His Honour's statement that a reason why an accused person might not give evidence is that "he might not want to fill in some gaps that they (query “he”) might think would be filled in if he went into the witness box”, clearly amounted, in my view, to suggesting that a reason why a person might decide not to give evidence is that he is guilty of the offence, or at least believes that he is guilty of the offence, and believes that, if he were to give evidence, his evidence might fill in gaps in the Crown case. What his Honour said, that an accused person might fail to give evidence because he believes that, if he gave evidence, his evidence might fill in gaps in the Crown case, (which is an impermissible comment), is quite different from saying that the jury could not use a failure of the accused to give evidence to fill in gaps in the Crown case, which is a permissible, and indeed desirable, comment. I would uphold this ground of appeal.

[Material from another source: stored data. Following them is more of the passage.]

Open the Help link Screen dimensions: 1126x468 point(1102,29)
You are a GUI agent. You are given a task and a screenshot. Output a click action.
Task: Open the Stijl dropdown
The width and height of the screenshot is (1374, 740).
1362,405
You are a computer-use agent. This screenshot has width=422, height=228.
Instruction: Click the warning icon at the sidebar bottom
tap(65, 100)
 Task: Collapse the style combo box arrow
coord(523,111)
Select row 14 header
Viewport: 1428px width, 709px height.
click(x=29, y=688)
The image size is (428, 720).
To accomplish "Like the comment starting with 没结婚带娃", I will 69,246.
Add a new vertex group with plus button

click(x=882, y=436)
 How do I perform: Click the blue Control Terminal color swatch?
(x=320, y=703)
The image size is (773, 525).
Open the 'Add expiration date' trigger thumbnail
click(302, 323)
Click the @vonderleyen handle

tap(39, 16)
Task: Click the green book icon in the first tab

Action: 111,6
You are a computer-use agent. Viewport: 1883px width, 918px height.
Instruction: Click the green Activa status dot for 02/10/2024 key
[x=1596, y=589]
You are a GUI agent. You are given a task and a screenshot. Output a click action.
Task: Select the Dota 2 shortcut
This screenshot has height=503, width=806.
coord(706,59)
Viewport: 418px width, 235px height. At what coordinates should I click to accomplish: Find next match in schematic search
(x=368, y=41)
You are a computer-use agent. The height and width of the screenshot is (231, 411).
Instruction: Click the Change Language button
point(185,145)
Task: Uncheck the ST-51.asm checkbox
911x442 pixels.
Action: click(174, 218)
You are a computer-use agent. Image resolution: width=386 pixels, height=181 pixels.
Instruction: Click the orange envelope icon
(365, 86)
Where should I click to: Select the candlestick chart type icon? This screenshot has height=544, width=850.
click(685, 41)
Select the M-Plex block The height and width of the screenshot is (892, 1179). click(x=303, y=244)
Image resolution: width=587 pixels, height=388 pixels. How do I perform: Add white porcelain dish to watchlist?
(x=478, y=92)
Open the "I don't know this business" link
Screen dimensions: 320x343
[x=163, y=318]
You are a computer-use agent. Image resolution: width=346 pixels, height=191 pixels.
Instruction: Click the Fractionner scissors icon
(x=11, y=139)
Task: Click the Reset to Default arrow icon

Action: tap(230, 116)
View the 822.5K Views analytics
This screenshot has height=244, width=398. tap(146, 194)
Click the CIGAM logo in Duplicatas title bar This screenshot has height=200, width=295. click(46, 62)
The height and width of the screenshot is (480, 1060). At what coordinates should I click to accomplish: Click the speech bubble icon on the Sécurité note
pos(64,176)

I have held that the third ground of appeal has been made out However, it does not necessarily follow that the appeal against conviction should be allowed. It is necessary to determine whether the proviso under S 6(1) of the Criminal Appeal Act should be applied on the basis that no substantial miscarriage of justice actually occurred. In order to determine whether the proviso should be applied, it is necessary to assess the strength of the Crown case, the strength or weakness of the defence case and the significance of the error, and to inquire whether the appellant lost a chance, which was fairly open to him, of being acquitted.
In my opinion, this is a proper case for the application of the proviso. At least that part of the Crown case which was based on the appellant trying to change lanes when there was insufficient room to do so, was very strong. The appellant had admitted in his interview that he had attempted to change lanes and had been at fault in doing so. As regards the significance of the error, the other things said by his Honour about the failure of the accused to give evidence were correct, and what his Honour said, taken as a whole, amounted, in my view, to strong directions to the jury not to draw any inference adverse to the accused because he did not give evidence.
I would propose that the appeal against conviction be dismissed.
GILES JA: I agree.
HIDDEN J: I agree.
GILES JA: That will be the order of the Court.